◆ What is being asked: The range starts at the line containing "Task: Click the chevron" and ends at the last line of the records below. Reproduce those lines exactly.

[Start of Attachment]

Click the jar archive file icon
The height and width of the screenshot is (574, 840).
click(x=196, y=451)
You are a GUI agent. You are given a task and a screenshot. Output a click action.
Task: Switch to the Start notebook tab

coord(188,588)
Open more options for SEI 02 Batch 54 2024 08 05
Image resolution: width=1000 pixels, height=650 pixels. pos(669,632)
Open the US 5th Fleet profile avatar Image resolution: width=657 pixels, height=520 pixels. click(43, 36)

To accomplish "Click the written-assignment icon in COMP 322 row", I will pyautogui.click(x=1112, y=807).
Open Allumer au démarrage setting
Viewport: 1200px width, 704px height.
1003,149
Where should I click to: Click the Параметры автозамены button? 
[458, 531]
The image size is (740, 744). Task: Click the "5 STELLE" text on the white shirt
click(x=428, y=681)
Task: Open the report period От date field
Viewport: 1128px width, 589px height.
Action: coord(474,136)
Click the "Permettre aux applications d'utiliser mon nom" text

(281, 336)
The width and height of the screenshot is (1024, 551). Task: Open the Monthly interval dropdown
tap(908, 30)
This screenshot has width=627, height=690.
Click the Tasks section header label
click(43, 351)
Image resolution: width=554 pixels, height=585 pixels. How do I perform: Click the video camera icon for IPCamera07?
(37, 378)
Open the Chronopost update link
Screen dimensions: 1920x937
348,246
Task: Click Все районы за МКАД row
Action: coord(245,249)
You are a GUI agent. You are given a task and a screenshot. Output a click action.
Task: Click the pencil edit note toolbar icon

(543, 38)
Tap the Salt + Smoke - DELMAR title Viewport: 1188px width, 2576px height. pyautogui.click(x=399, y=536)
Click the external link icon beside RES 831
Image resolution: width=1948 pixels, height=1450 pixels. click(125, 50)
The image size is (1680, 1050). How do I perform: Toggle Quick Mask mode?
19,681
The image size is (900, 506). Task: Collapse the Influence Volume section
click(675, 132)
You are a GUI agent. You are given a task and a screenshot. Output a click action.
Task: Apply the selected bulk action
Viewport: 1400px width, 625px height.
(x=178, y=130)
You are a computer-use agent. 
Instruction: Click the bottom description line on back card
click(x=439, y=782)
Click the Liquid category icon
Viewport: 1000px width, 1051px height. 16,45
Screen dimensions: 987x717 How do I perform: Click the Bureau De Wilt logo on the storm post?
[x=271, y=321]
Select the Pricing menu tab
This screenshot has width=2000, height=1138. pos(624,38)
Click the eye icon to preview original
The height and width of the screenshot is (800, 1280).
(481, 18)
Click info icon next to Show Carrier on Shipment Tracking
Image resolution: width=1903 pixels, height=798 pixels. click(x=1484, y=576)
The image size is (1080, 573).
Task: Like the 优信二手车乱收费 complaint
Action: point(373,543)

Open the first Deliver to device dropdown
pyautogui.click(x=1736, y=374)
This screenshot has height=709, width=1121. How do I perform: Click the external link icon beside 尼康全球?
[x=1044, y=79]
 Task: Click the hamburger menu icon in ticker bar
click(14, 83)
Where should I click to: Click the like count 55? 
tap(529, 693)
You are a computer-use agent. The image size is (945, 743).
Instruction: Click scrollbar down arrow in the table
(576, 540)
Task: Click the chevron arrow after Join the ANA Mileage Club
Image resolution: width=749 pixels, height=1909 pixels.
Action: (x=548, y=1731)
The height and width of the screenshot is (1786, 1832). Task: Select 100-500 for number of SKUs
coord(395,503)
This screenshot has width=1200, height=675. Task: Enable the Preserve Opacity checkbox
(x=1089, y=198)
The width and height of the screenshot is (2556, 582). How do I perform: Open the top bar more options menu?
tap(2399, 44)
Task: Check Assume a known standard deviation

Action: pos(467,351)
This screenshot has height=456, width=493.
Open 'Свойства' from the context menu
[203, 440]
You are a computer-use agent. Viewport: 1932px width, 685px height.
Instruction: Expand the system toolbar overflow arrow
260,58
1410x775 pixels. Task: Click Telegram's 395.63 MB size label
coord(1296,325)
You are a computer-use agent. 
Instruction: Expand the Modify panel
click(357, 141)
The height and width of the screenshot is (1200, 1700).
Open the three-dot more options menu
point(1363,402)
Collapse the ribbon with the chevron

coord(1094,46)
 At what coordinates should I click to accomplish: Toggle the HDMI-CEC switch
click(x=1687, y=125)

[End of Attachment]

◆ Response below:
Task: Click the chevron arrow after Join the ANA Mileage Club
Image resolution: width=749 pixels, height=1909 pixels.
Action: (x=548, y=1731)
The height and width of the screenshot is (1786, 1832). Task: Select 100-500 for number of SKUs
coord(395,503)
This screenshot has width=1200, height=675. Task: Enable the Preserve Opacity checkbox
(x=1089, y=198)
The width and height of the screenshot is (2556, 582). How do I perform: Open the top bar more options menu?
tap(2399, 44)
Task: Check Assume a known standard deviation

Action: pos(467,351)
This screenshot has height=456, width=493.
Open 'Свойства' from the context menu
[203, 440]
You are a computer-use agent. Viewport: 1932px width, 685px height.
Instruction: Expand the system toolbar overflow arrow
260,58
1410x775 pixels. Task: Click Telegram's 395.63 MB size label
coord(1296,325)
You are a computer-use agent. 
Instruction: Expand the Modify panel
click(357, 141)
The height and width of the screenshot is (1200, 1700).
Open the three-dot more options menu
point(1363,402)
Collapse the ribbon with the chevron

coord(1094,46)
 At what coordinates should I click to accomplish: Toggle the HDMI-CEC switch
click(x=1687, y=125)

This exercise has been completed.